- Task: Repeat the lines below exactly as written, please, from the line with "2007 (1045, 1461)" to the line with "mein Valencia Blog (1071, 1784)", both lines included, and no others.
━━ Data supplied
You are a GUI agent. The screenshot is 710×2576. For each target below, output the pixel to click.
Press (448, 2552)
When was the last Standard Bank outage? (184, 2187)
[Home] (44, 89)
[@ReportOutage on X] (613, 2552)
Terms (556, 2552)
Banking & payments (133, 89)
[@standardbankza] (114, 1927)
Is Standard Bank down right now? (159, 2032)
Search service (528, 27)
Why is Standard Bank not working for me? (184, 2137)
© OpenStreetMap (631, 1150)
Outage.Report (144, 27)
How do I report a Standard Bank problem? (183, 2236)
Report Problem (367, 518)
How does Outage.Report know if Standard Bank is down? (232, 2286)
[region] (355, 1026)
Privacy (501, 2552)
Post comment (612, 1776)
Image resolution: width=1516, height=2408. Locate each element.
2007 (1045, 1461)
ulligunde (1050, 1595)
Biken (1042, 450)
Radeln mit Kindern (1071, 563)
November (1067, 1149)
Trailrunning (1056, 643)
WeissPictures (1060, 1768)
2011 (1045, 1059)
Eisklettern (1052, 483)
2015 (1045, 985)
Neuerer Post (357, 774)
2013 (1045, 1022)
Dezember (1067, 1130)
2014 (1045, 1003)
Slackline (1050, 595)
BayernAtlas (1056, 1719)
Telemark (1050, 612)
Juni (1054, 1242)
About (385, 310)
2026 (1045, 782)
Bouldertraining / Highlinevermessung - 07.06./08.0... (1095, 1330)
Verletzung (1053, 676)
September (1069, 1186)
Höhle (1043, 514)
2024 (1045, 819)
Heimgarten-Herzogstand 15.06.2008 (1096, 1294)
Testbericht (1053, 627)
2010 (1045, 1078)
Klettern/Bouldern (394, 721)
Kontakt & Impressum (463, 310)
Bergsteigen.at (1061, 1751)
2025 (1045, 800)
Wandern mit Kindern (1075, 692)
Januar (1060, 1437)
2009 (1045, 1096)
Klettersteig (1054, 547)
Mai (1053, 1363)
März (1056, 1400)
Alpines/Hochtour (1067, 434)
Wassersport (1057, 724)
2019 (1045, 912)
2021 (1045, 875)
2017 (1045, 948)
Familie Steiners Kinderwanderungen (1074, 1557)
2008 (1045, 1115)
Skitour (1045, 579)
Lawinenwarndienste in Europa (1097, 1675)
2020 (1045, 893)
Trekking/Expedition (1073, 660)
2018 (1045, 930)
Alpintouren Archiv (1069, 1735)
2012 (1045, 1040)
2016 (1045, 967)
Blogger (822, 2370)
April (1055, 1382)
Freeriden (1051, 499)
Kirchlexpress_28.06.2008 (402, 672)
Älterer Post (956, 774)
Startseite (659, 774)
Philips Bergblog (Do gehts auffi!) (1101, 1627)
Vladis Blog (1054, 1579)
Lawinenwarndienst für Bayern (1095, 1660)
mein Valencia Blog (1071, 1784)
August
━━━━
- Task answer:
2007 (1045, 1461)
ulligunde (1050, 1595)
Biken (1042, 450)
Radeln mit Kindern (1071, 563)
November (1067, 1149)
Trailrunning (1056, 643)
WeissPictures (1060, 1768)
2011 (1045, 1059)
Eisklettern (1052, 483)
2015 (1045, 985)
Neuerer Post (357, 774)
2013 (1045, 1022)
Dezember (1067, 1130)
2014 (1045, 1003)
Slackline (1050, 595)
BayernAtlas (1056, 1719)
Telemark (1050, 612)
Juni (1054, 1242)
About (385, 310)
2026 (1045, 782)
Bouldertraining / Highlinevermessung - 07.06./08.0... (1095, 1330)
Verletzung (1053, 676)
September (1069, 1186)
Höhle (1043, 514)
2024 (1045, 819)
Heimgarten-Herzogstand 15.06.2008 (1096, 1294)
Testbericht (1053, 627)
2010 (1045, 1078)
Klettern/Bouldern (394, 721)
Kontakt & Impressum (463, 310)
Bergsteigen.at (1061, 1751)
2025 (1045, 800)
Wandern mit Kindern (1075, 692)
Januar (1060, 1437)
2009 (1045, 1096)
Klettersteig (1054, 547)
Mai (1053, 1363)
März (1056, 1400)
Alpines/Hochtour (1067, 434)
Wassersport (1057, 724)
2019 (1045, 912)
2021 (1045, 875)
2017 (1045, 948)
Familie Steiners Kinderwanderungen (1074, 1557)
2008 (1045, 1115)
Skitour (1045, 579)
Lawinenwarndienste in Europa (1097, 1675)
2020 (1045, 893)
Trekking/Expedition (1073, 660)
2018 (1045, 930)
Alpintouren Archiv (1069, 1735)
2012 (1045, 1040)
2016 (1045, 967)
Blogger (822, 2370)
April (1055, 1382)
Freeriden (1051, 499)
Kirchlexpress_28.06.2008 (402, 672)
Älterer Post (956, 774)
Startseite (659, 774)
Philips Bergblog (Do gehts auffi!) (1101, 1627)
Vladis Blog (1054, 1579)
Lawinenwarndienst für Bayern (1095, 1660)
mein Valencia Blog (1071, 1784)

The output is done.